(What you should do): Two lines in the data below mark the range: the one with "Like the comment via Нравится" and the one with "Task: Click the A trigger indicator badge". Return both, along with every line between them, exactly.
___ Data for this exercise
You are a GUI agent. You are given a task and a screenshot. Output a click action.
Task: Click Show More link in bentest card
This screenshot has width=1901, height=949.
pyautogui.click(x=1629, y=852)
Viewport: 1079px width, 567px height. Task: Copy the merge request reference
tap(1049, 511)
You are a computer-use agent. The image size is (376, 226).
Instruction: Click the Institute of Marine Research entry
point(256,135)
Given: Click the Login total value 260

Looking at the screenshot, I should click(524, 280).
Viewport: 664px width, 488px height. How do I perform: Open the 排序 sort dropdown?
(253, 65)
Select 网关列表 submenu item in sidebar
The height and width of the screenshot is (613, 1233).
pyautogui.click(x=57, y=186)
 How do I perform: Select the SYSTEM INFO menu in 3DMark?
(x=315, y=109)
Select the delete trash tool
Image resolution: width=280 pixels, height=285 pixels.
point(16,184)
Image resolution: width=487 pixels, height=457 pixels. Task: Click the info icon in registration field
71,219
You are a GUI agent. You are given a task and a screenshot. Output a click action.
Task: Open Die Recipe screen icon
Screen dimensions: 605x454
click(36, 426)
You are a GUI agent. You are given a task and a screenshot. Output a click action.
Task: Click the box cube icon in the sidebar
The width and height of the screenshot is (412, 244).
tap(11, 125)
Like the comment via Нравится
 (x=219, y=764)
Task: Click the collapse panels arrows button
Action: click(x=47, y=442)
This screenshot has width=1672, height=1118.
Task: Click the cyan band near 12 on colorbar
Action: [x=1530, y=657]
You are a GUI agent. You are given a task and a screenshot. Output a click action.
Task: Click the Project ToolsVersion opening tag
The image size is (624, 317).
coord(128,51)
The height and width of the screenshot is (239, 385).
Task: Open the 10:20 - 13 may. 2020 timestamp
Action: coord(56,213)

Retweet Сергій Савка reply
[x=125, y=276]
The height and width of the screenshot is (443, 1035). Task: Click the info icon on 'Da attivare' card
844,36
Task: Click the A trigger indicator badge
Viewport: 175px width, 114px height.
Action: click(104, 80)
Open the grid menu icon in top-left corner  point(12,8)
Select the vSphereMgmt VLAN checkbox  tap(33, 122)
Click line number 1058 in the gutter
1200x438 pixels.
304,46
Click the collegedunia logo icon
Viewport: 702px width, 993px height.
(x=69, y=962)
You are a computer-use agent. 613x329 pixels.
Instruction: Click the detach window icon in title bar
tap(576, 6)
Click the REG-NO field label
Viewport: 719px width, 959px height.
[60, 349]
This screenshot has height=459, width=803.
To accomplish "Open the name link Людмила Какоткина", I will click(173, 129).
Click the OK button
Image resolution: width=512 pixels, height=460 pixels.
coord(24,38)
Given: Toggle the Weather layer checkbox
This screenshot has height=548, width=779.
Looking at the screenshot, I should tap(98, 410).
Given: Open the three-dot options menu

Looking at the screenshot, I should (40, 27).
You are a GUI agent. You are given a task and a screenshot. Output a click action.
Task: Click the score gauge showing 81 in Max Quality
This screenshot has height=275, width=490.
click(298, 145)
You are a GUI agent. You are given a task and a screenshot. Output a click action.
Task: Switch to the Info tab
______
(Your response):
Like the comment via Нравится
 (x=219, y=764)
Task: Click the collapse panels arrows button
Action: click(x=47, y=442)
This screenshot has width=1672, height=1118.
Task: Click the cyan band near 12 on colorbar
Action: [x=1530, y=657]
You are a GUI agent. You are given a task and a screenshot. Output a click action.
Task: Click the Project ToolsVersion opening tag
The image size is (624, 317).
coord(128,51)
The height and width of the screenshot is (239, 385).
Task: Open the 10:20 - 13 may. 2020 timestamp
Action: coord(56,213)

Retweet Сергій Савка reply
[x=125, y=276]
The height and width of the screenshot is (443, 1035). Task: Click the info icon on 'Da attivare' card
844,36
Task: Click the A trigger indicator badge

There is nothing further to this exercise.